Fact tables contain monetary amounts in a given currency (CURRENCY_CD) and in a base currency equivalent amount (BCE_AMT) if the original data was in a different base currency prior to import into the system.
Every data warehouse table that is a dimension (*_D00) or reference (*_R00) table is keyed by setID.
Only one base currency code exists per setID.
Any setID that is mapped to another setID must have a common base currency code. Any business unit must map to a setID with a common currency code.
Only one business unit is allowed per scenario, and every business unit has one base currency.
So every scenario can have only one base currency.
The basic extract, transform, and load rule (ETL rule) for importing a PeopleSoft application’s source table data is to first find the base currency for a given setID from the corresponding business unit.

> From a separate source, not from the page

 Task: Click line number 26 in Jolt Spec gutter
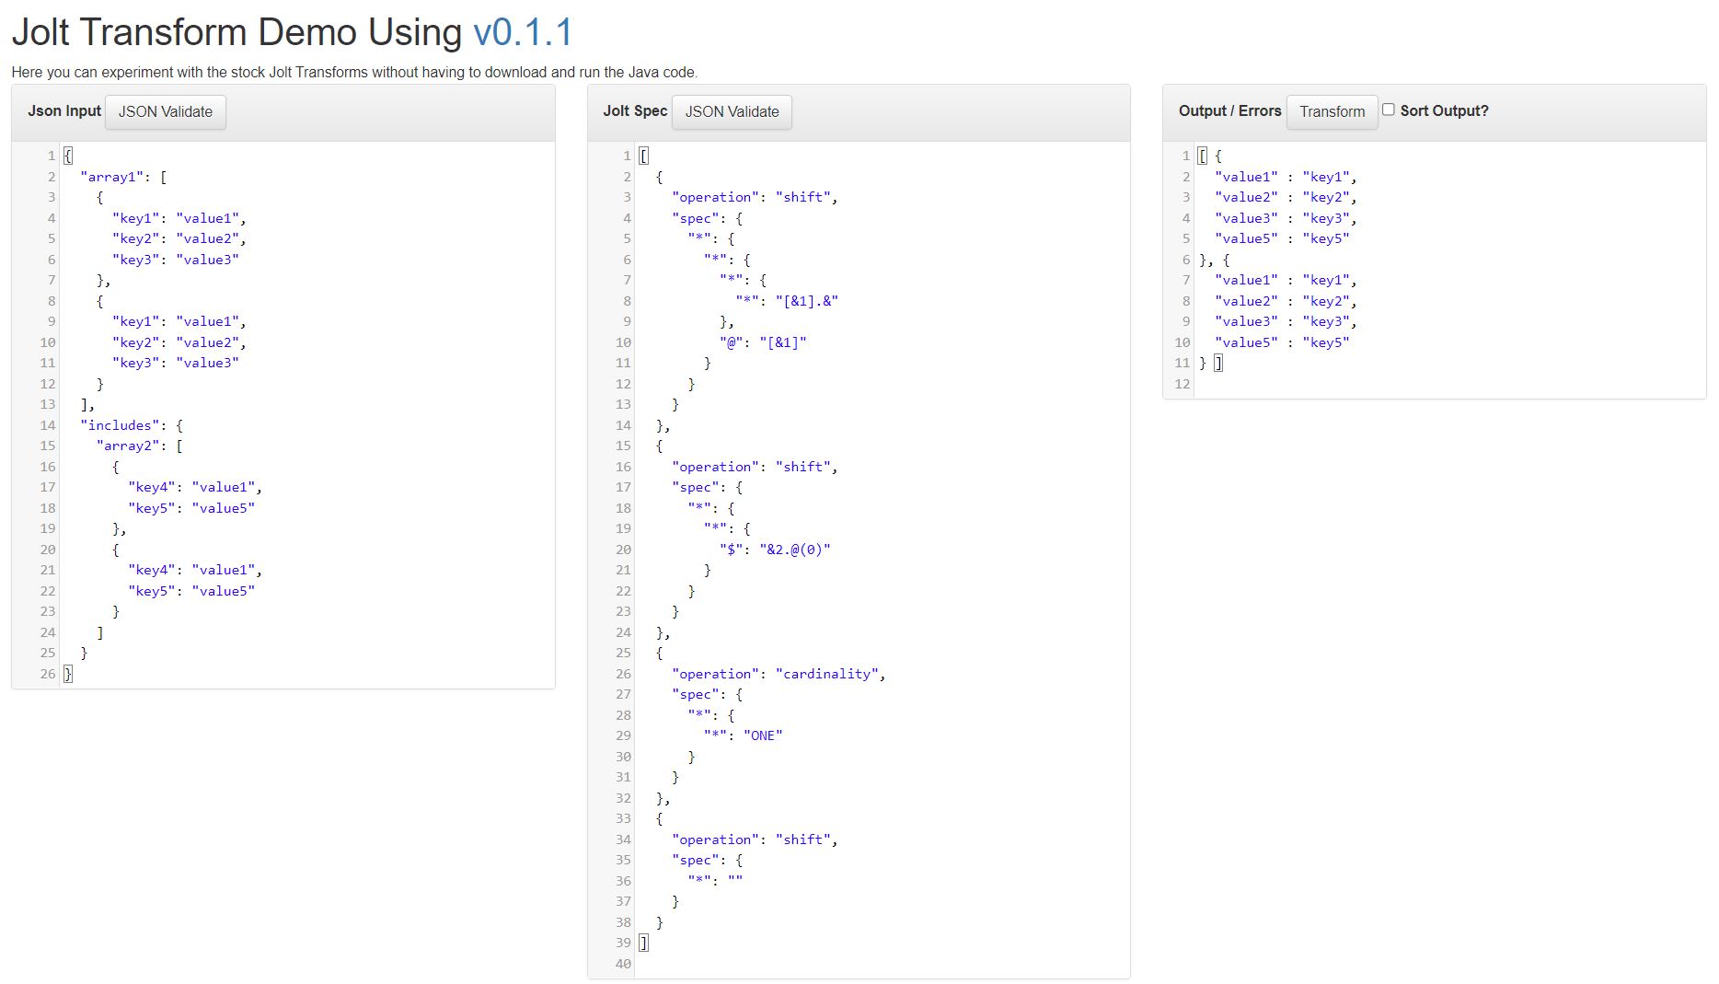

If the imported data currency code does not equal the base currency code for the Performance Management Warehouse SetID and business unit, the ETL system calculates and supplies the amount for the base currency equivalent field.

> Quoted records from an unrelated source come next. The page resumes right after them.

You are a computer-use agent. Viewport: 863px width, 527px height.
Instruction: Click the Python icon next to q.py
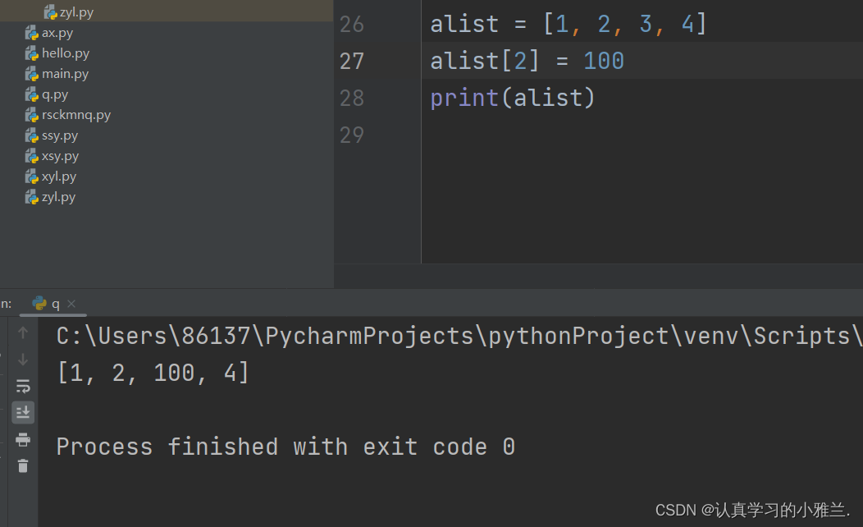pos(32,94)
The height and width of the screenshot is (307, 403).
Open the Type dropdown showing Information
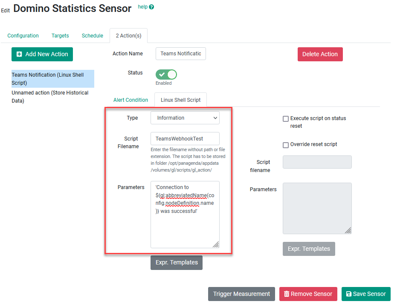(x=185, y=118)
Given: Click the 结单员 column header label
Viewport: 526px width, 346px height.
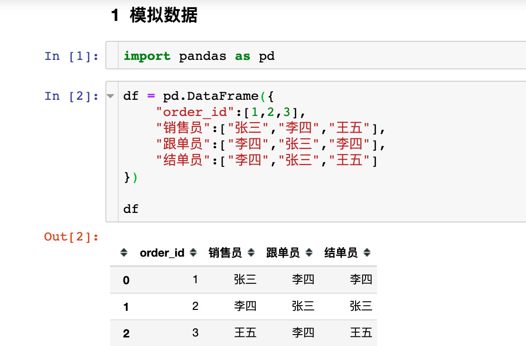Looking at the screenshot, I should [341, 253].
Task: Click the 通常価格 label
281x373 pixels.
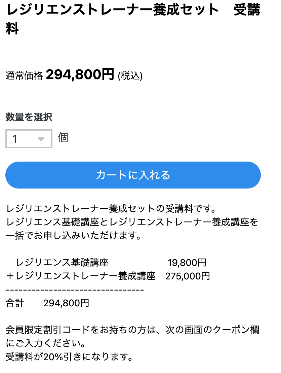Action: [x=24, y=76]
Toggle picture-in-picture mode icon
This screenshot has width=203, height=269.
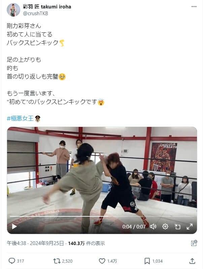click(x=177, y=226)
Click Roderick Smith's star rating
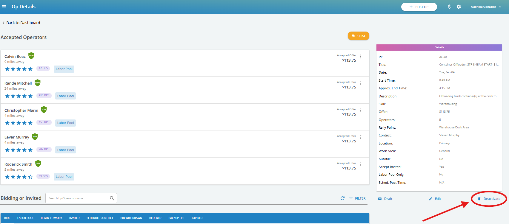 (x=19, y=177)
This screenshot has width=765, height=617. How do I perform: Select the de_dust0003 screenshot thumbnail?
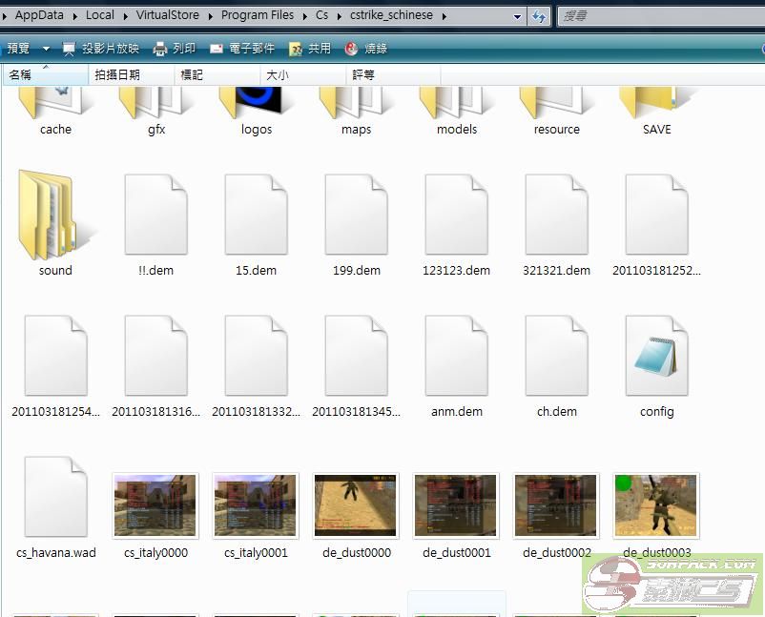pos(656,505)
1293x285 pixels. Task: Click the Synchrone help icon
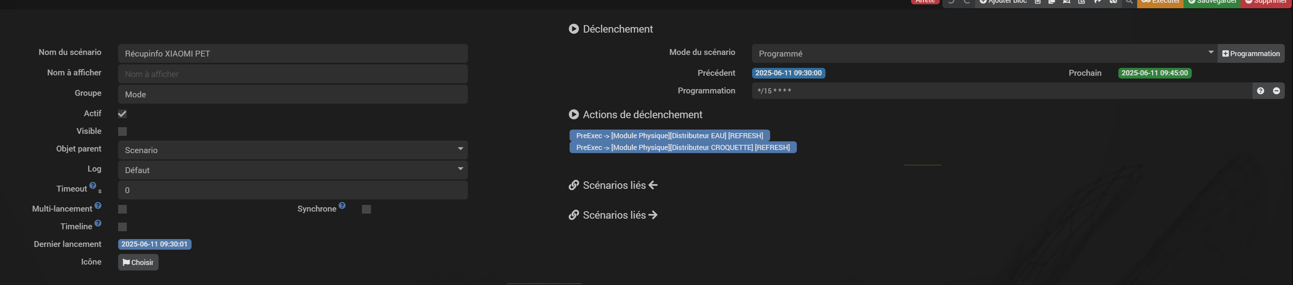(342, 206)

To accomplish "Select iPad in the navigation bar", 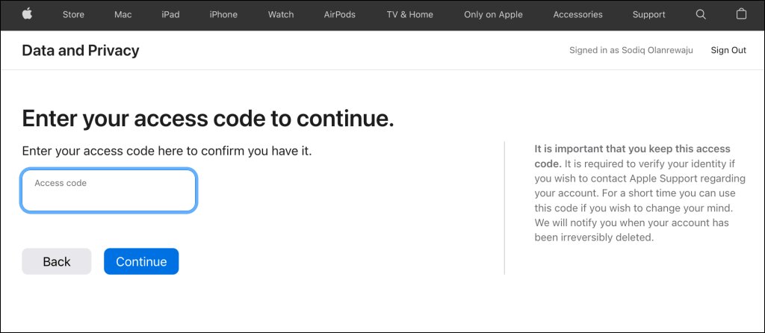I will [x=170, y=15].
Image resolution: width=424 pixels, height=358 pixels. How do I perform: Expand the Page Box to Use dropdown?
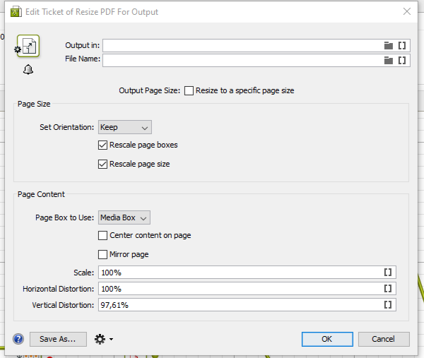click(x=124, y=217)
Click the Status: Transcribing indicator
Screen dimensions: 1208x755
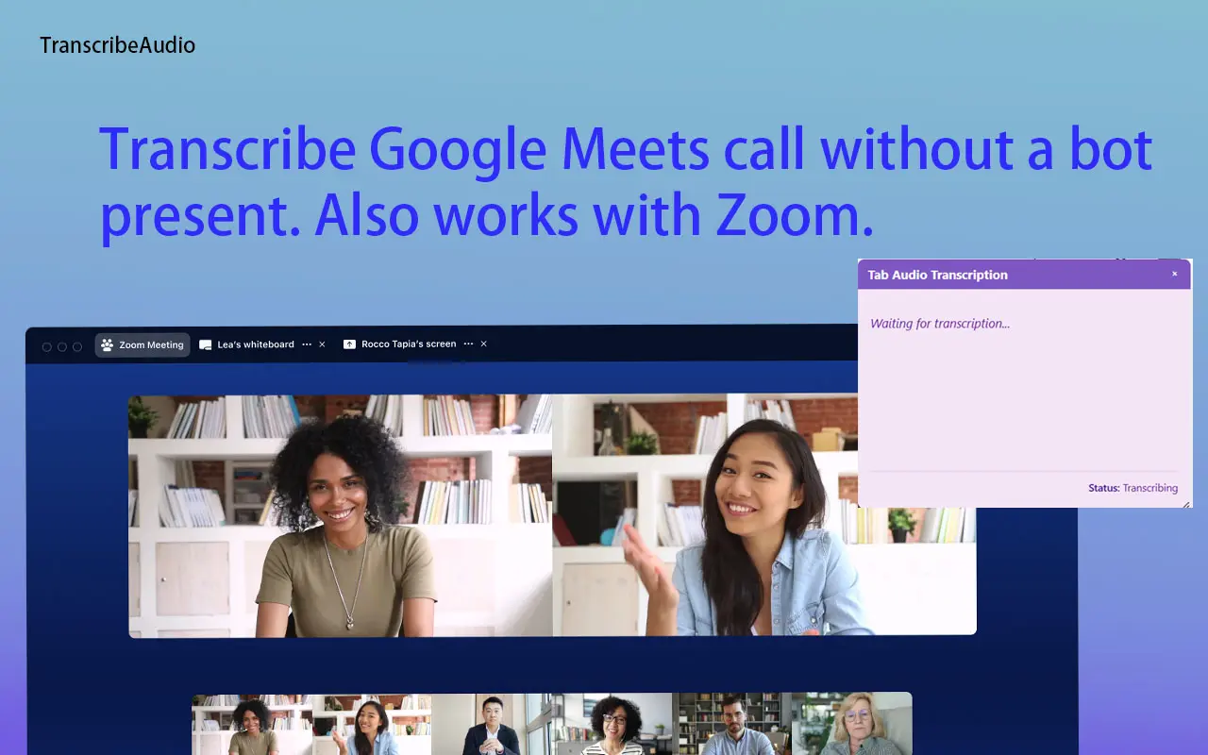[x=1133, y=488]
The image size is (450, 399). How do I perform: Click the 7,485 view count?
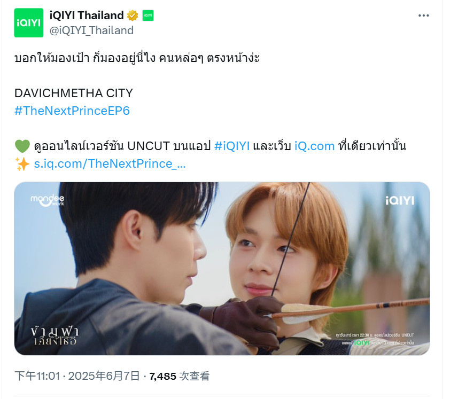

For employee-level tables, the rule is to find the employee ID on the Job table, and use the corresponding business unit and base currency.

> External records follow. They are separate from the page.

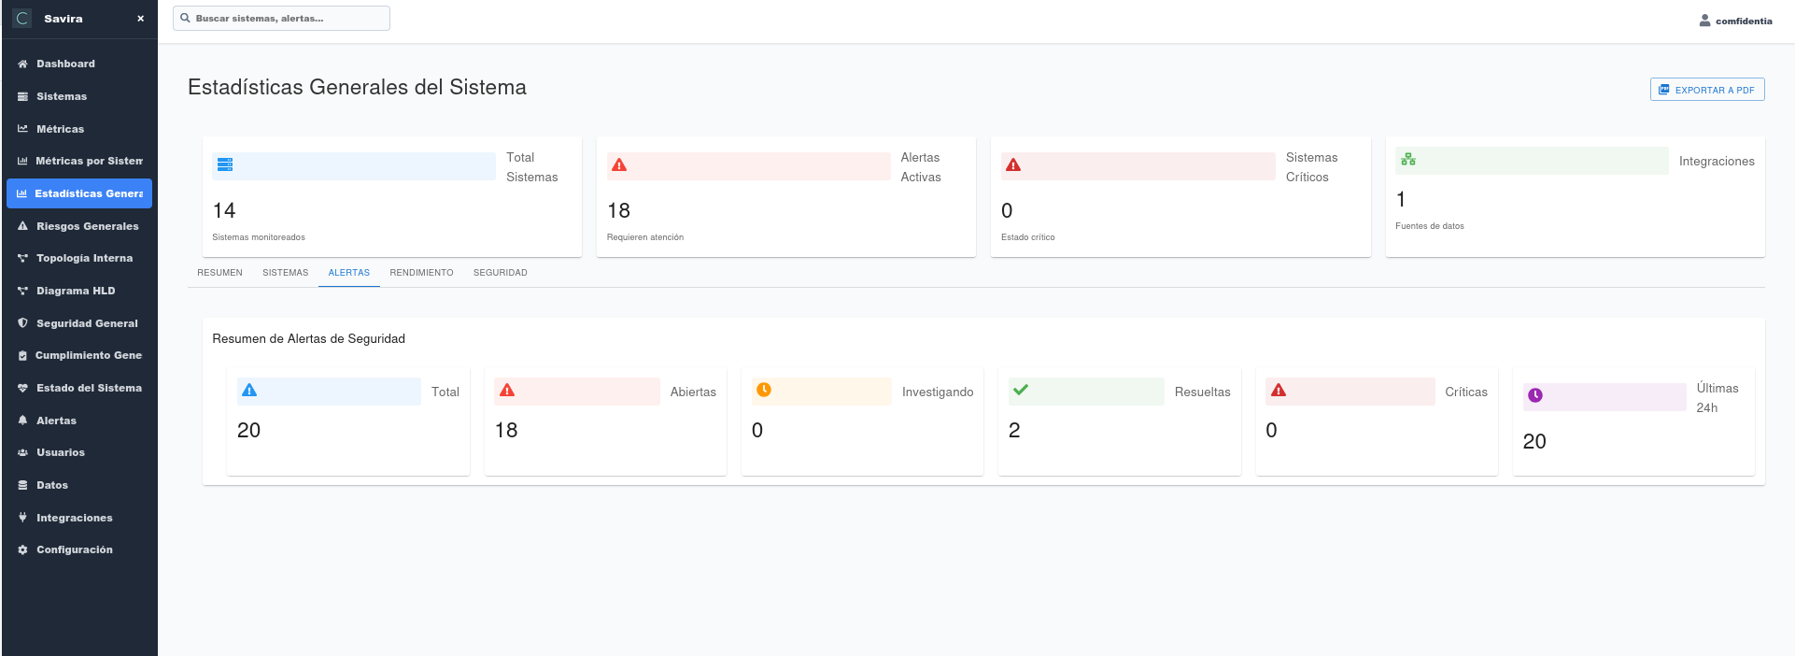Viewport: 1795px width, 656px height.
Task: Click the Riesgos Generales warning icon
Action: pos(22,226)
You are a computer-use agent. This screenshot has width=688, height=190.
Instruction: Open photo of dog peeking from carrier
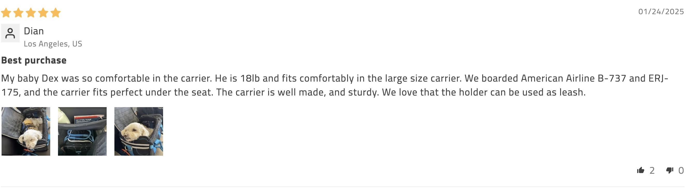(139, 131)
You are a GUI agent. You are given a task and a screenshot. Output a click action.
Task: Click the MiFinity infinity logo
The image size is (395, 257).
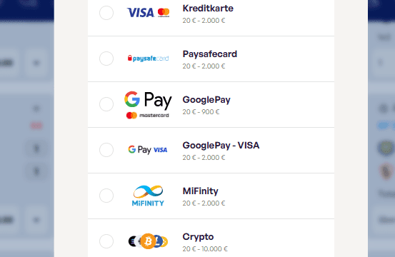148,196
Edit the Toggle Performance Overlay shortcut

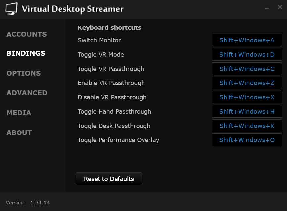(247, 140)
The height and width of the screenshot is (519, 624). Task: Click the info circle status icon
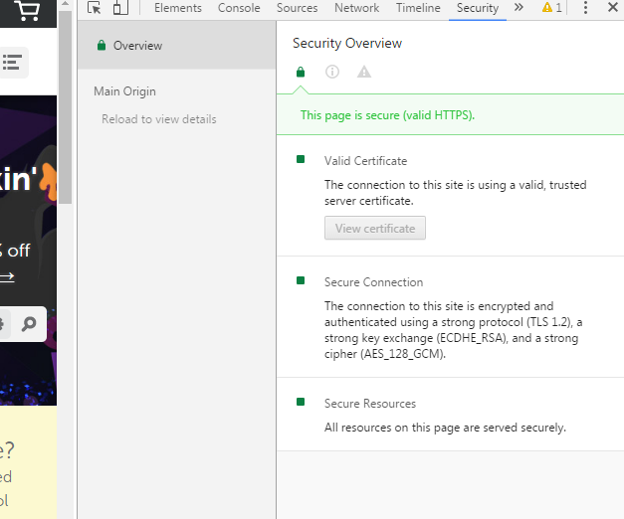[332, 72]
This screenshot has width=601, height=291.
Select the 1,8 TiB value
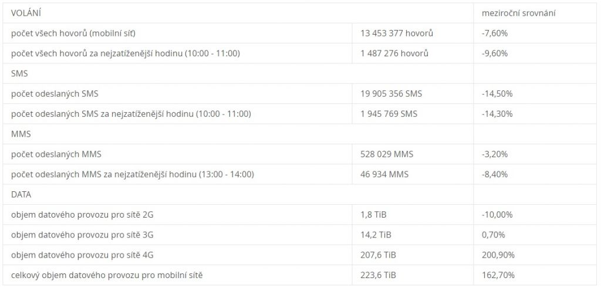coord(374,215)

For employee-level tables such as JOB_F00, base currency is derived from the business unit.
KPIs are keyed by setID; scorecards are keyed by business unit.
During KPI processing, to properly convert any monetary amounts that are not in a business unit’s base currency, the system uses a currency conversion rule named KP_CONVERT (for each setID). We provide this rule as part of the sample data within the SHARE setID. To review currency rules, access the Currency Conversion Rule page by selecting EPM Foundation, Data Enrichment Tools, Currency Conversion, Identify Rules. Unless you have specific reasons for configuring it differently, you should set up this rule with the selections shown in this example; Rate Type is the one field that you might modify.
When the rate type is blank, the system uses the rate type that is defined for each business unit. This enables each business unit that shares this conversion rule to use different rate types for the conversion. Therefore, you could set up one setID, and all business units within it could use this conversion rule.
If you enter a rate type, then all business units within that setID will use the rate type that is specified for KPI currency conversion. If you need to use a different rate type for a given business unit, it must be defined under a different setID. Therefore, when you enter the rate type, if you need to have any business units that use different rate types (and accordingly, different conversion rules), you’ll need to use multiple setIDs.
On the KPI Definition - Definition page, the Measure Type field should be set to Currency for any KPIs that involve currency amounts. Selecting this option instructs the system to automatically convert foreign currency amounts to the business unit’s base currency during KPI processing.
See Also
Setting Up and Running Currency Conversion for EPM Analytical Applications
Applications such as Scorecard may contain confidential and sensitive human resources data or corporate financial data, requiring an additional level of security to grant users access to sensitive system data on a discretionary basis. The Scorecard application uses the security that is defined in the Performance Management Warehouse application.
Users that enter KPI data must be granted security access to the PF_EXPR_DEFN_BC component interface.